The Exotic Nutrition storefront features a large number of products with a wide price and profit margins. Without baseline expectations regarding average profit margins or return on ad spend targets, profitably scaling revenue over the course of a large product catalog becomes increasingly difficult. In addition to the goals of our specific ad campaigns, we also needed to help the client to better understand their internal financials as they grew. 

What’s more, if we had access to better data regarding actual profits, we could improve the efficacy of the machine learning algorithms that drive the PPC campaigns.


A standard e-commerce client tracks revenue as one of its main financial objectives. Sales and top line revenue typically become the primary conversion actions that drive the majority of marketing efforts. 

Unfortunately, traditional conversion tracking methods often obfuscate the bottom line profit that clients earn as a result of their campaigns. 

Let’s look at an example. In Case A, ABC Corp spends $1,000 to produce $5,000 of revenue. In Case B, XYZ Corp spends $1,000 to produce $4,000 of revenue. It is possible that Case B made more profit than Case A. It all depends on the unique variables that contribute to each company’s Cost of Goods Sold (COGS). If the COGS of the products sold in Case A was $2,000 and the COGS of the products  in Case B was $1,000, Case B would have had $1,000 more profit than Case A!

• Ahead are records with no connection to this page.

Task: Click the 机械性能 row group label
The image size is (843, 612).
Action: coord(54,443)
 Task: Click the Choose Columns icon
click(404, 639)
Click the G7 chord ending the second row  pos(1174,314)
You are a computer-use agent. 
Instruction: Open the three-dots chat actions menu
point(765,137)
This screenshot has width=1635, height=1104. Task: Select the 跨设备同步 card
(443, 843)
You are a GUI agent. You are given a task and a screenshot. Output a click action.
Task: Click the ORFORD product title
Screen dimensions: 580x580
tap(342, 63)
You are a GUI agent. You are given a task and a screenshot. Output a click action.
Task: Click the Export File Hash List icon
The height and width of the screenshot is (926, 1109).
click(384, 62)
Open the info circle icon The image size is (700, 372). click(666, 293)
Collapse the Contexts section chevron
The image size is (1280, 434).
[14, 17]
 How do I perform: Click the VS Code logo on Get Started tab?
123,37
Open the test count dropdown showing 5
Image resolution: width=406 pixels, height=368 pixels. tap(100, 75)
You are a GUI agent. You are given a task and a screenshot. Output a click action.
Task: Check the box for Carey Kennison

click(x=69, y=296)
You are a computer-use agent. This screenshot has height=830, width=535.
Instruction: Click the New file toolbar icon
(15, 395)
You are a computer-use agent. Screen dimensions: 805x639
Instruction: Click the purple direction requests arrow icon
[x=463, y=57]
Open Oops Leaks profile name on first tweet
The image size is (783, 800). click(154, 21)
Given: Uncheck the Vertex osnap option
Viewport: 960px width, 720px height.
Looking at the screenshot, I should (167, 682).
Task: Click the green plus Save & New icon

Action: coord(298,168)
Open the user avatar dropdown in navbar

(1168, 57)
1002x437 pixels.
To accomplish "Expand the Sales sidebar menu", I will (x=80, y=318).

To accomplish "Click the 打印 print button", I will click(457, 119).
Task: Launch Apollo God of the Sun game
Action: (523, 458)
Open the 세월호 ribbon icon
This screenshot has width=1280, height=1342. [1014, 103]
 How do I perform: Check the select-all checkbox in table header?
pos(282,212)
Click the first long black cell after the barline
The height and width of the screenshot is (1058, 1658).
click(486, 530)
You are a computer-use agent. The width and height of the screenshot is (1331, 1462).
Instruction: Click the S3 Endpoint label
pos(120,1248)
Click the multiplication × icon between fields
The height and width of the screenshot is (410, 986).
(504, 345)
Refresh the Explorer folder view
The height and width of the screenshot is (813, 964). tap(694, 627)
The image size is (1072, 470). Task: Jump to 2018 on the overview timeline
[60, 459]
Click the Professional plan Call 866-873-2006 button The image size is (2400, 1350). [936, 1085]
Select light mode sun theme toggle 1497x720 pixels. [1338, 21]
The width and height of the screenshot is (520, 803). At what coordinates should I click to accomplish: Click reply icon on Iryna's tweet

As a result, many PPC accounts are optimizing for goals that are based completely on assumed averages, and not on actual profit. At the end of the day, top-line revenue does not pay the bills - profit does. 

To solve this issue, we worked with an external development team to create a custom dataLayer variable that calculated the profit margins for each individual product, then pulled this variable through the checkout experience and calculated the sum total of profit on the order confirmation page. We then created a new Google Ads conversion action that pulled profit as the value variable, as opposed to revenue. 

The last piece of this puzzle was to implement ongoing quality assurance with the client's internal team to ensure that the profit values were correctly entered into the backend of the website (It is integral that those numbers are accurate as they are now being used to send conversion values back to Google).

After many rounds of edits and dozens of tests, we had confirmed that we were accurately calculating profit totals and pulling these numbers back into the Google Ads platform. 

We were now reporting on the amount of profit earned as a result of our campaigns, but that wasn't our only goal. Ultimately, we wanted to train Google’s algorithms to specifically optimize for earned profit. 

As we switched to optimizing for profit (which would replace total revenue in the Conversion Value column), nuanced campaign segmentation became less important. We had previously been required to separate our campaigns based on individual ROAS goals (depending on individual product margins), but now that the dataLayer variable was automatically adjusting for profitability differences on the back-end, we only needed to ensure that nominal ROAS in the Google Ads account exceeded 1.00.

This allowed us to consolidate our campaigns, thus increasing the ability for the machine learning to capitalize on ad auctions that would yield the highest return.

(For more information on the benefits of campaign consolidation, check out this blog post. For more information about the benefits of automation as a whole, check out this keynote presentation.)


We finally established a baseline of profitability that the account had earned. After implementing new strategies that specifically optimized for profit, overall bottom-line earned profit increased by 62%, relative to the benchmark, in just three months. 

Thanks to these efficiencies gained, these profits could be reinvested in scaling revenue. During the same period, we increased top-line revenue by 49%.

Topline ROAS also saw an increase of 18% over this period, but what’s more important is that actual profit on ad spend increased by a far-greater number. If it wasn’t for the true understanding of profitability in the account, we could never have confidently invested in growing overall revenues by such a large percentage.